Provost Herantro rejects this assertion.
"While there is probably an obligation on an employer to ensure that laws are made known, we do not see it as our responsibility to chase up every one of our many staff to make certain that they understand what we tell them.
"Ultimately, it is an individual's responsibility to obey the law, not the responsibility of whoever employs that individual."
"Should we, for example, go around all our staff and tell them that it is illegal to park their cars in front of military-designated access-ways, just in case they do? To tell them not to avoid their taxes, just in case they do? Not to throw rocks at people, just in case they do?"
That the Provost should reject this assertion should not be surprising. Under the safety example above, any injuries sustained by the employee contravening company safety policy would be on their own head. If, however, the policy was not enforced, was not made known, or was not prepared, then the corporation in question would be responsible.
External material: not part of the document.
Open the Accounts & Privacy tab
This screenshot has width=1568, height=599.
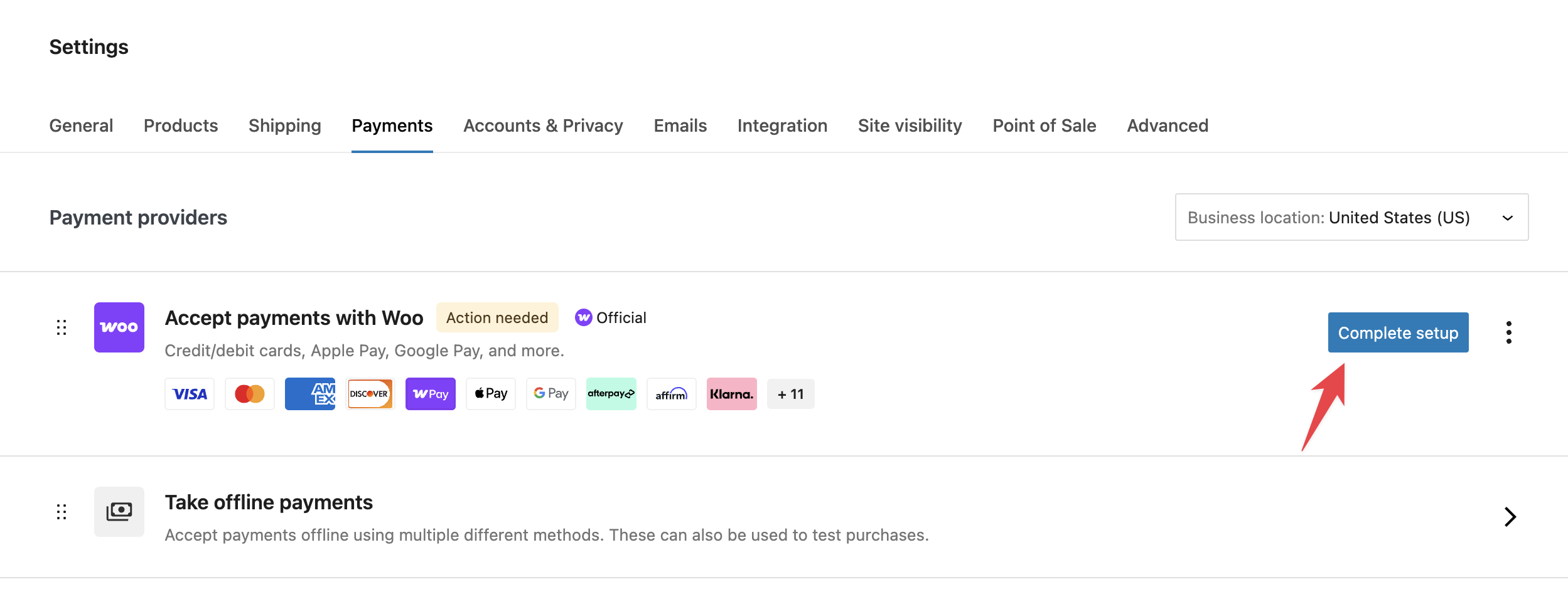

"That is typical of an executive's twisting of words," retorts Guildmaster Calindor. "The University can't be expected to make Carmonte obey the law, but it most certainly ought to make sure that any violation of the law he makes is done by choice, not ignorance."
Herantro disagrees.
"While I believe that it is reasonable for a university to provide information to a lecturer about this sort of thing, it seems to me that you simply can't blame a crime on anyone who could have warned (the perpetrator) but didn't.
"Should we blame Carmonte's wife for failing to warn him?... Lots of people could have told Carmonte not to do it, but we can't just blame the people who could have given a warning, while letting the actual person who committed the crime go without punishment."